The OECD asks the question: "how can governments maintain retirement‐income adequacy without endangering financial sustainability?" then identifies three main routes:

  1. Have people spend more years in the workforce (and so pay pensions for a shorter period) by:
    1. Raising the pension eligibility age;
    2. Reducing incentives for people to take their pension early (there are no such incentives in New Zealand)
  2. Concentrate efforts of public provision on the most vulnerable (i.e. redistribution). The OECD uses New Zealand, along with Canada and the Netherlands, as examples of countries that have achieved low rates of income poverty in old age while spending a relatively low proportion of GDP on public pensions. In New Zealand’s case, this redistributive effect is largely due to the universal nature of New Zealand Superannuation (NZS)
  3. Shift more responsibility from government to individuals to save for their retirement, given the prospect of public pension expenditure needing to be reduced. Although KiwiSaver is currently a voluntary scheme and there are no plans to reduce the level of NZS, the introduction of KiwiSaver is an example of a measure to encourage more individuals to save more for retirement.

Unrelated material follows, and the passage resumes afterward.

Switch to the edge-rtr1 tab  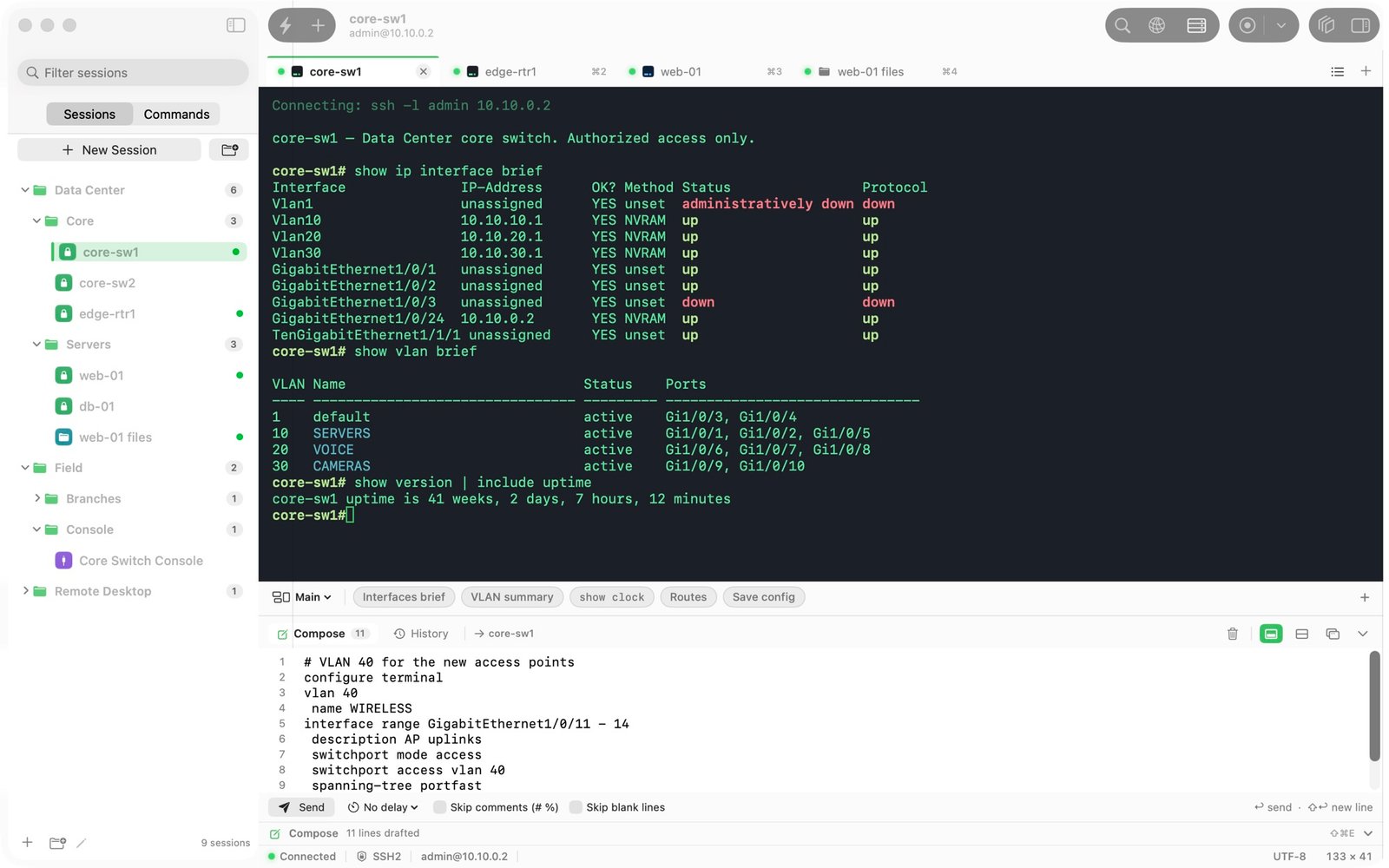tap(510, 72)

In an editorial at the front of "Pensions at a Glance" the report’s principal authors conclude that:

"The public sector’s role in providing incomes in old age will remain very important, but will diminish. Working longer and private pensions will inevitably have to fill the gap…Taking the long view, a diversified pension system – mixing public and private provision, and pay‐as‐you‐go and pre‐funding as sources of finances – is not only the most realistic policy but the best policy".